DevOps Practice

Sneckdowns In IT Operations

What IT operations professionals can learn from the actual paths people take through tools and processes, and the differences from the expected usage model.

It has been a snowy winter across much of Europe, and although the snow is now beginning to melt in most places, there are still substantial sneckdowns to be seen across our cities.

If you’re not familiar with the term “sneckdown,” it describes those areas of streets that are not actually used, as revealed by the unmarked snow that settles on them.

Transportation planners have even been known to use sneckdowns successfully as planning aids.

The world of IT should learn from this example. We may not have anything as whimsical as snow to help us, but on the other hand, we do have enormous amounts of data. Let’s investigate some examples, starting with IT operations.

Restate My Assumptions

IT operations has a bunch of assumptions baked in, but just like with street layouts, some of them may be obsolete, leftovers from a previous generation of technology. My own hometown dates its founding back to Roman times-218 B.C., to be precise-but the sorts of design choices that Roman colonists might make to facilitate chariot and ox cart traffic have had to be updated significantly-first to accommodate motor vehicles, and then again to ensure that the motor vehicles did not crowd out other forms of transportation such as bicycles.

Similarly, much of IT operations is based around the notion of a ticket, which describes and encompasses an atomic problem. This ticket has a single owner at any one time, and is processed sequentially through a series of steps. This is the operations equivalent to the waterfall model of development.

These assumptions used to be reasonable in previous eras of IT technology, when a simple failure of a single piece of equipment was enough to trigger an incident. That incident ticket could easily be paired with the specific piece of equipment that was impacted, and from there a simple lookup would return the responsible group, who could then be assigned the ownership of the ticket.

These days, that model is largely obsolete. Hardware, especially virtual hardware, is cheap enough to be made multiply redundant. Automated functions such as load balancing ensure that single failures are rarely enough to cause an actual incident. Instead, multiple failures have to occur in the right sequence—or the wrong one, depending on your point of view. Meanwhile, operators are drowning in a sea of red alerts, unable to find and focus on the few actionable ones because processes require them to respond to everything. Finally, when a real ticket does make it through the noise, it gets bounced around from team to team, as harried operators try to work out whether it’s their problem or somebody else’s.

Operators are human, after all, and over time they develop their own paths through and around this rigid process, just as people walk and drive their own paths through the snow.

Examples of IT Operations Sneckdowns

Users Working Together

One big IT operations sneckdown is collaboration. Instead of using the ticketing system and its rigid assumptions, operators work around it, using alternative methods to work together and share information with each other. The goal is to deliver full-stack operations for the entire complex business service that is being supported by the team.

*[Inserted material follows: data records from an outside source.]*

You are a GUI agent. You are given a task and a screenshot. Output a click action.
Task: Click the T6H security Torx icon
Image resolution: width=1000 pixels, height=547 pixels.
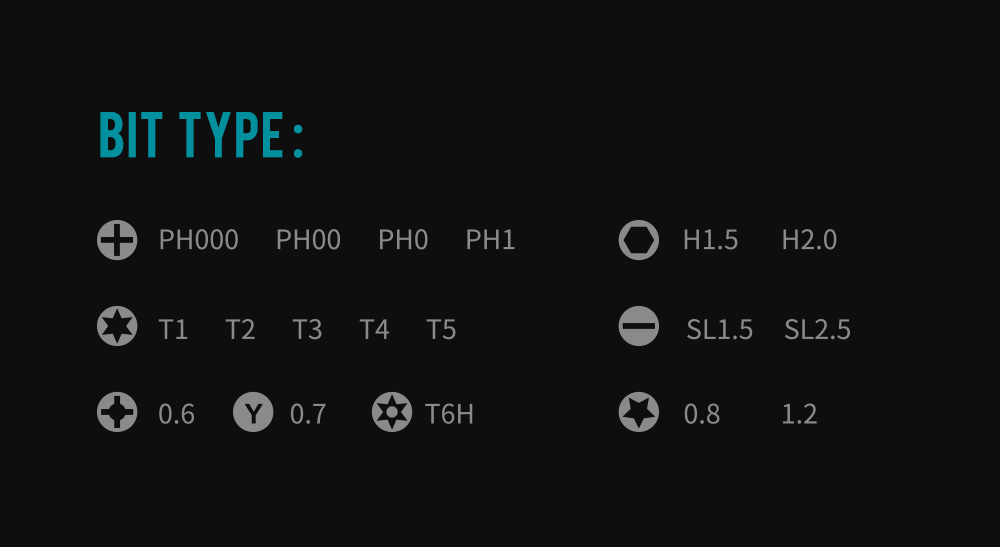(391, 413)
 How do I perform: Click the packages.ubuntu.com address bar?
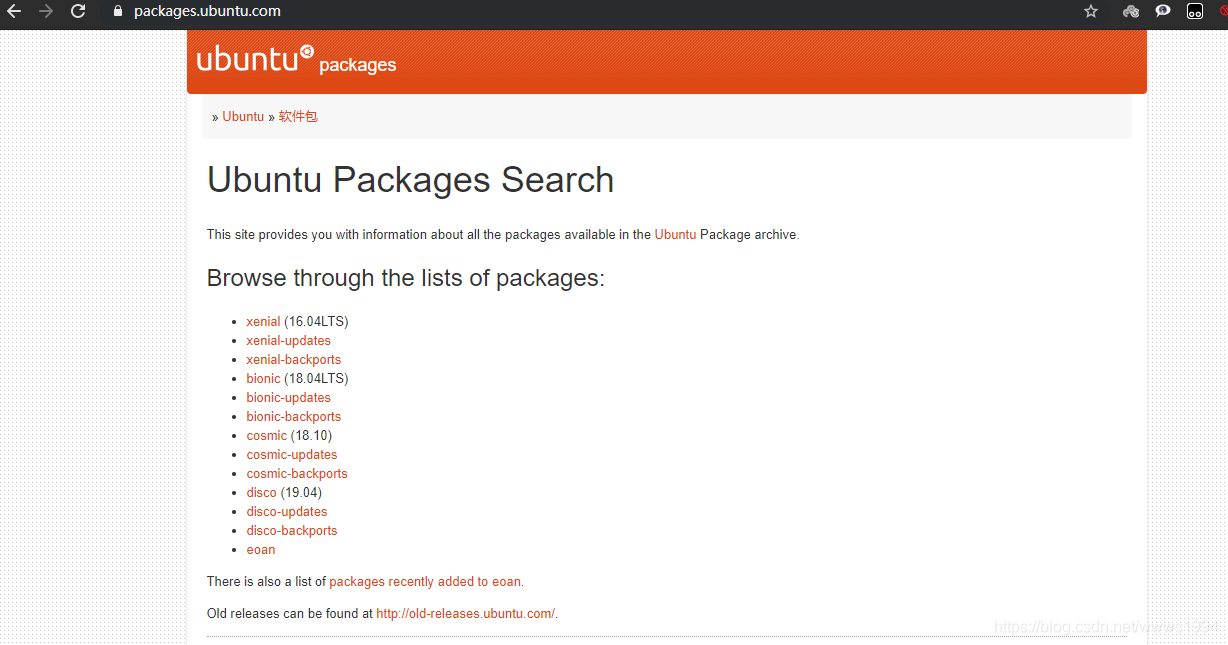600,12
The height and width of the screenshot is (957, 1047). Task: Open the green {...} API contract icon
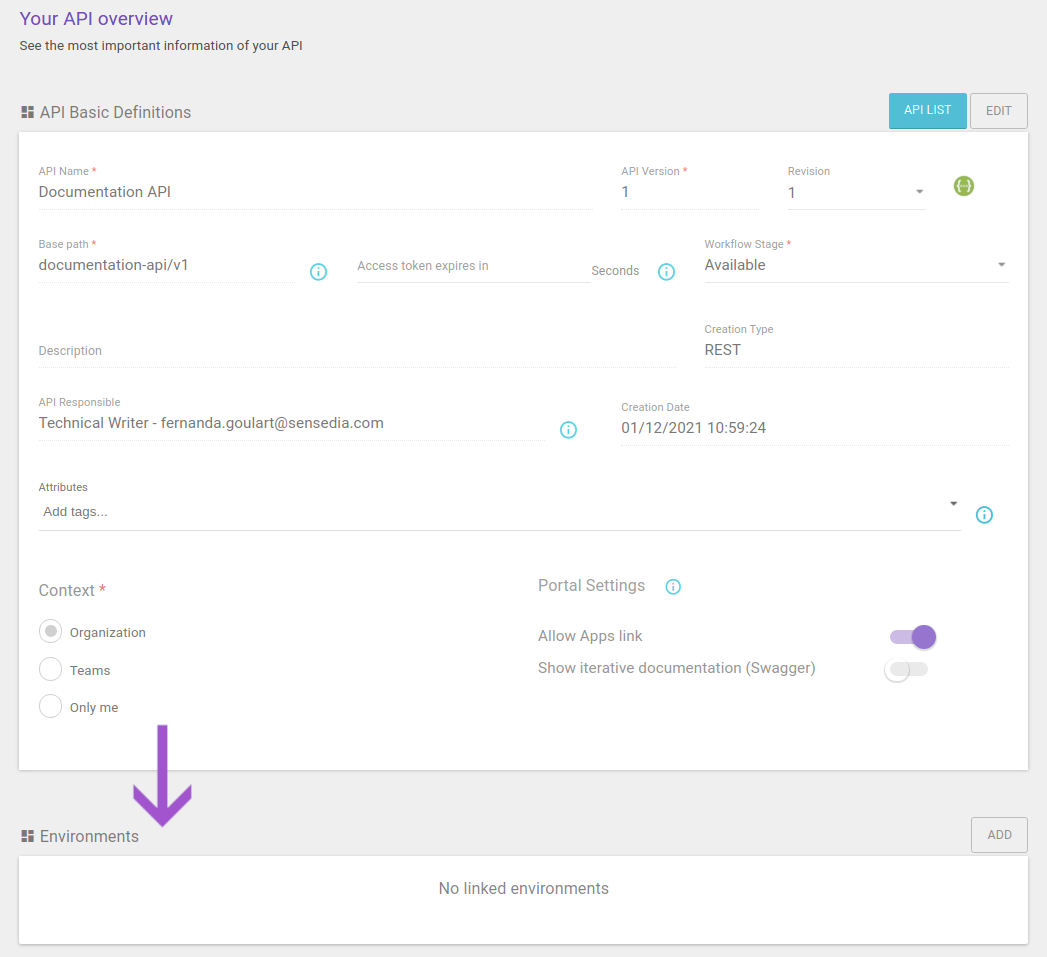963,186
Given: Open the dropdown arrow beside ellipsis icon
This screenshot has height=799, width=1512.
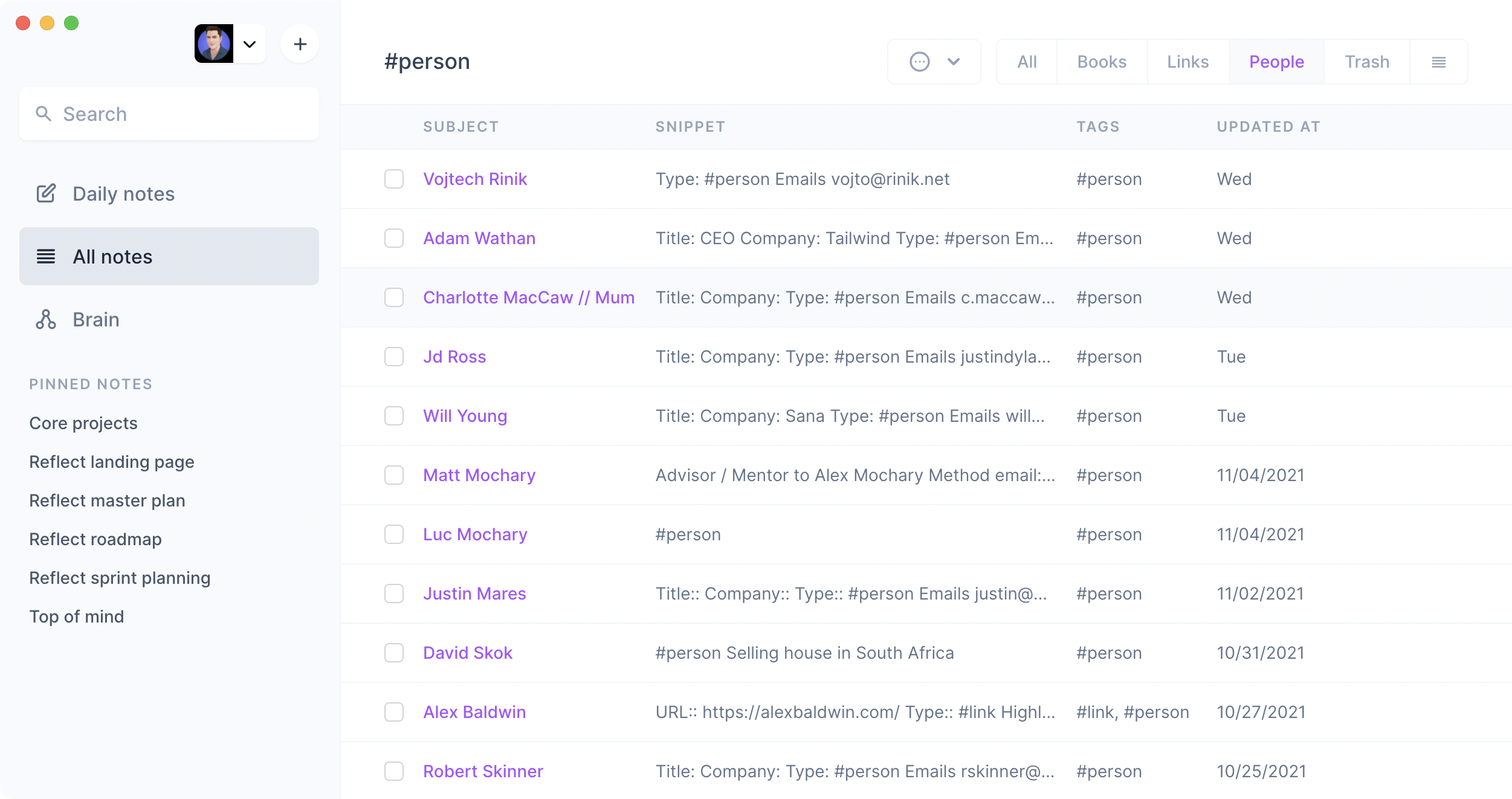Looking at the screenshot, I should pyautogui.click(x=954, y=62).
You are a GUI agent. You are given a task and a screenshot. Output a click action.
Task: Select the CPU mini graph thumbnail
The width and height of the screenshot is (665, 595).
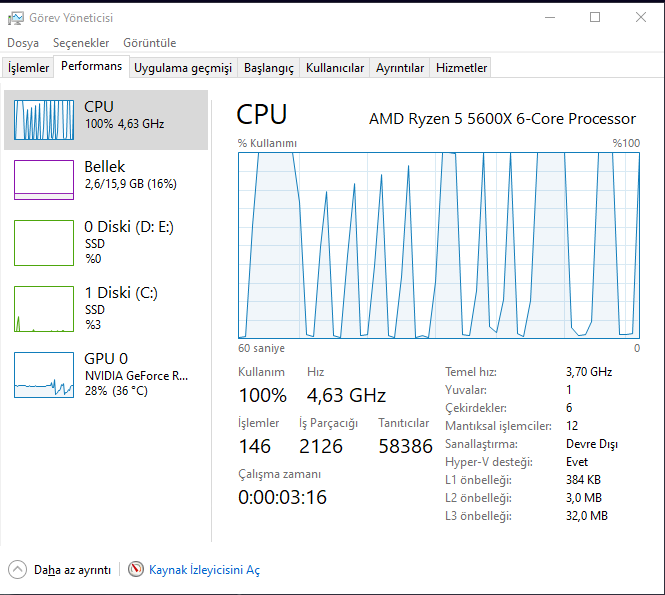click(44, 120)

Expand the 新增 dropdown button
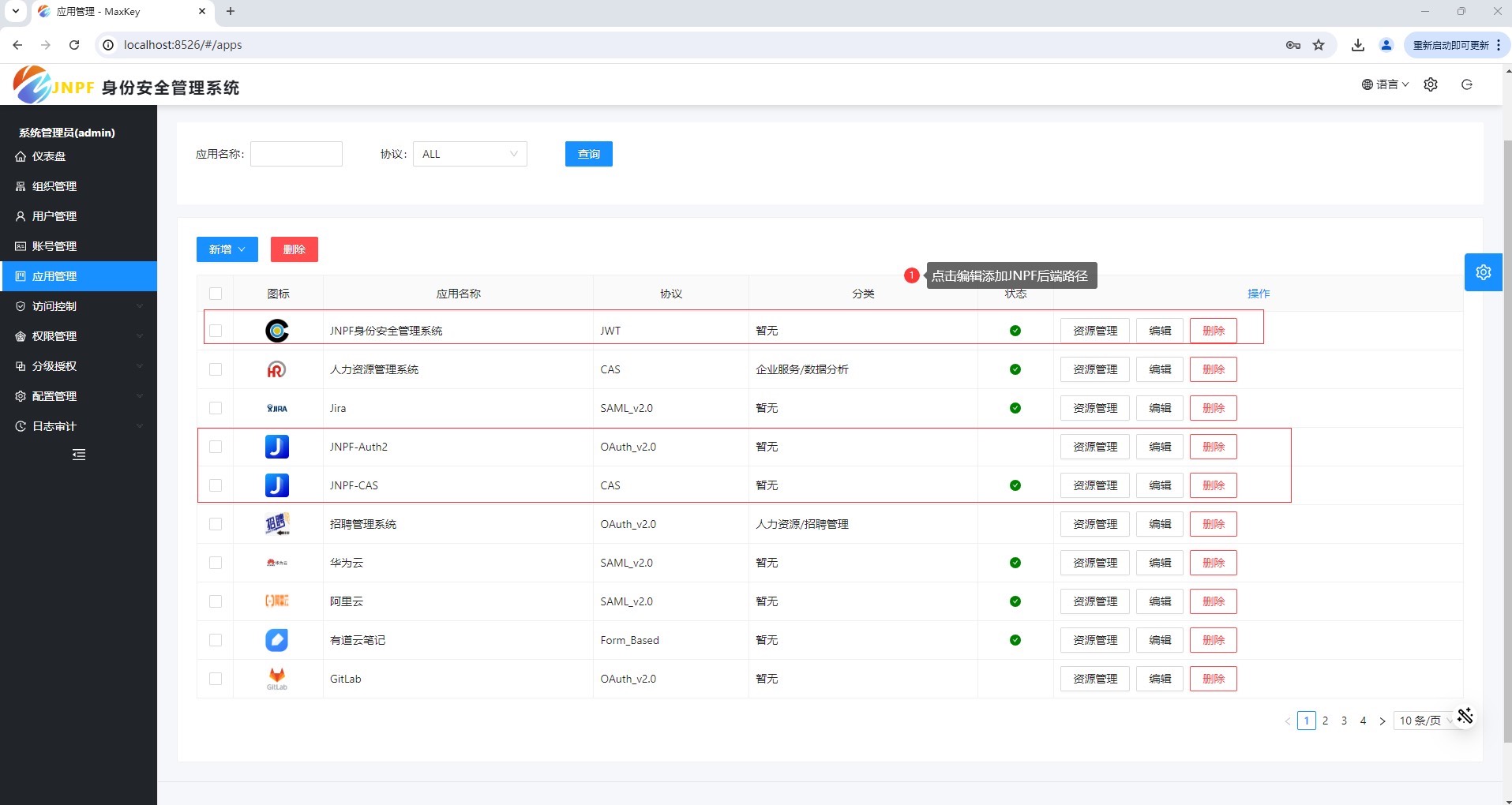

The problem with sneckdowns is that if there is no city planner watching and measuring, eventually the snow will melt and leave no visible trace of the paths that people take around their city. In the same way, the risk to the wider organization is that as people work and collaborate in alternative, unofficial tools—whether IRC or Slack—information gets stuck there and does not make it back into the official knowledge base, where it is available to be consulted and reused over time.

Sneckdown Recommendation: Recognize that the nature of modern IT and network architectures means that there may be no single owner of a problem. The rapid rate of change, too, makes it almost certain that any owner will not be documented in a static database somewhere. Instead, modify processes to recognize this multiowner approach, and enable users to work easily with each other without having to play ticket ping-pong.

The Right Tool for the Job

This overlaps with another sneckdown: unofficial tool adoption. In the same way that operators might start using an unofficial collaboration tool to route around limitations in the official service desk process, they might look at Kanban to share task status, or start building libraries of automated diagnostic and remediation actions. The problem is that the rigid official policy often does not accommodate these extensions, and indeed has no mechanism to do so.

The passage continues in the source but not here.